Gestern begann in den USA die Saison der Unternehmensberichte für das dritte Quartal. JPMorgan und Wells Fargo überraschten positiv, der S&P-Banken-Subindex stieg um 4,2%. Das war der größte Tagesgewinn seit Mai 2023, nachem die Banken-Krise vom März 2023 abgehakt war.
Die Anleger scheinen davon überzeugt, dass die Zinssenkung der Fed im zurückliegenden Monat präventiv und nicht als Reaktion auf eine Verschlechterung der Wirtschaft oder des Arbeitsmarktes erfolgte. Diese Position wurde durch den jüngsten monatlichen Arbeitsmarkt-Bericht gestützt. Die in der zurückliegenden Woche veröffentlichten Inflationsdaten für September kamen leicht über den Erwartungen herein. Es fällt auf, dass sich der Fokus in den Reden von Fed-Offiziellen von der Bekämpfung der Inflation auf den Arbeitsmarkt verlagert.

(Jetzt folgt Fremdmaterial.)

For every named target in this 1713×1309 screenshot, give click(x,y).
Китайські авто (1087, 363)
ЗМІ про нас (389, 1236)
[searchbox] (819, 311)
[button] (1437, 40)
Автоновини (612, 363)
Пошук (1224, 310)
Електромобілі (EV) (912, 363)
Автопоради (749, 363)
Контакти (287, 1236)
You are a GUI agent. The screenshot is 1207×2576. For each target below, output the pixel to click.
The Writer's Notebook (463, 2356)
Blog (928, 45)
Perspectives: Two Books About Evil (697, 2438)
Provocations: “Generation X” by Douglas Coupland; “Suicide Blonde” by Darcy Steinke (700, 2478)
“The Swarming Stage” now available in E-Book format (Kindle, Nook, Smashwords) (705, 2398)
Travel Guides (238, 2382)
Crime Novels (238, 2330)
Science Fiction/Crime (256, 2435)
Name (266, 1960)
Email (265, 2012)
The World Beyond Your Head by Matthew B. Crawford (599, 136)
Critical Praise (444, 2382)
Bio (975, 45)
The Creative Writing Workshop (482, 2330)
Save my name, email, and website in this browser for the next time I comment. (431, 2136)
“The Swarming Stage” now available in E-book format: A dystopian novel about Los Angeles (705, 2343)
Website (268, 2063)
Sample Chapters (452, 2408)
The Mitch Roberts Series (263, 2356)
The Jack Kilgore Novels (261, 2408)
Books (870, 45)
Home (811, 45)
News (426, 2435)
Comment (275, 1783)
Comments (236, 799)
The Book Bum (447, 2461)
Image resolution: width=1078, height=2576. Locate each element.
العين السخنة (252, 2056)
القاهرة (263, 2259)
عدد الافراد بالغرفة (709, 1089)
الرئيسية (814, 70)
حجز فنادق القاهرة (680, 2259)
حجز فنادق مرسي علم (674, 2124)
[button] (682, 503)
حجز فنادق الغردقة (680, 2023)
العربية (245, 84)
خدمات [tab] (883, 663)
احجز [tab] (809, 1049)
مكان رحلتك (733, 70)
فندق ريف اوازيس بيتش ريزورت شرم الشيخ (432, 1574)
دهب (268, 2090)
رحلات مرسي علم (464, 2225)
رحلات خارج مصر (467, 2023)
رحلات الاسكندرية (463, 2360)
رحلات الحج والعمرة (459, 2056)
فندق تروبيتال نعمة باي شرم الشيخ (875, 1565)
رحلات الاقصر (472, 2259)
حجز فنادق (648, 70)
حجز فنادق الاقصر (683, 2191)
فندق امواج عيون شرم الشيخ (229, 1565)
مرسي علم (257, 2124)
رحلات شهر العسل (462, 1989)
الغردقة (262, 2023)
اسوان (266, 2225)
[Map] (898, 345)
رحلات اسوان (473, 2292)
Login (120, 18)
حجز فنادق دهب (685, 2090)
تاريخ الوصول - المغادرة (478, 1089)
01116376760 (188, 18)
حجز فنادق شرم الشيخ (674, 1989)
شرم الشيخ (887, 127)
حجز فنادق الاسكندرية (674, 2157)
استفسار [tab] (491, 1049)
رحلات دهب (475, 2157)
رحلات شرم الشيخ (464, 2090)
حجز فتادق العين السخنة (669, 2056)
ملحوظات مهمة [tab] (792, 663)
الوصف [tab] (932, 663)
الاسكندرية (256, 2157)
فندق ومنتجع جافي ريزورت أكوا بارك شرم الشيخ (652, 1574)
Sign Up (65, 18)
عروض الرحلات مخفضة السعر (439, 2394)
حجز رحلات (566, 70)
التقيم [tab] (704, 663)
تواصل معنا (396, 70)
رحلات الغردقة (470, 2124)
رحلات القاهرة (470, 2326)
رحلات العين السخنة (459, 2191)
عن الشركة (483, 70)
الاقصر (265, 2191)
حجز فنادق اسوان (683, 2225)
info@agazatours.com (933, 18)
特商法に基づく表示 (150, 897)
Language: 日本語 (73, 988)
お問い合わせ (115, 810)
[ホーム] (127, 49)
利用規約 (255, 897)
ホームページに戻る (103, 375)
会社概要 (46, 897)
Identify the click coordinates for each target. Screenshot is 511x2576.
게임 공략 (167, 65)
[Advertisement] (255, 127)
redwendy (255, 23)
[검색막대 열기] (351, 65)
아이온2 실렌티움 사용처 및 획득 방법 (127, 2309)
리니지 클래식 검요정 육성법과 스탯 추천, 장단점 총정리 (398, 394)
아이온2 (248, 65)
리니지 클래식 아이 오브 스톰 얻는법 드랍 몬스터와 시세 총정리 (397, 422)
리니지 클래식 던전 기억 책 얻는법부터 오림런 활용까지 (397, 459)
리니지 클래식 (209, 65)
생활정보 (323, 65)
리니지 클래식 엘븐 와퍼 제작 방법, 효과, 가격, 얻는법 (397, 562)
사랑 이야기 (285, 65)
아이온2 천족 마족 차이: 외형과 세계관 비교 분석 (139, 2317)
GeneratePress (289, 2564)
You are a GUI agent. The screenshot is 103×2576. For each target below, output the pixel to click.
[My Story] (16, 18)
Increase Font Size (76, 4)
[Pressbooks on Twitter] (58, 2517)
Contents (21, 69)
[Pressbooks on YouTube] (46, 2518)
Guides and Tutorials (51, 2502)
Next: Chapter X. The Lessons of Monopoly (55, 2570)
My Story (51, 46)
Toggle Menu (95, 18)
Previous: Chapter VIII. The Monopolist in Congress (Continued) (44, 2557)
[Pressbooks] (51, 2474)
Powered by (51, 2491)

Der S&P 500 steigt auf Wochensicht weiter – um 1,1%. NDX und Nasdaq Composite ebenfalls fester mit 1,2%, bzw. 1,1%. Der Dow gewinnt 1,2%. Der DAX steigt um 1,3%. Beim S&P 500 und beim Dow gab es im Laufe der Woche erneut neue Allzeithochs. Die Ölpreise steigen, Brent und WTI um 1,2%, bzw. 1,5%. Der CRB-Rohstoffindex im Wochenvergleich knapp behauptet mit –0,2%. Gold (in Dollar) gut behauptet mit +0,2%, Silber verliert 2,0%.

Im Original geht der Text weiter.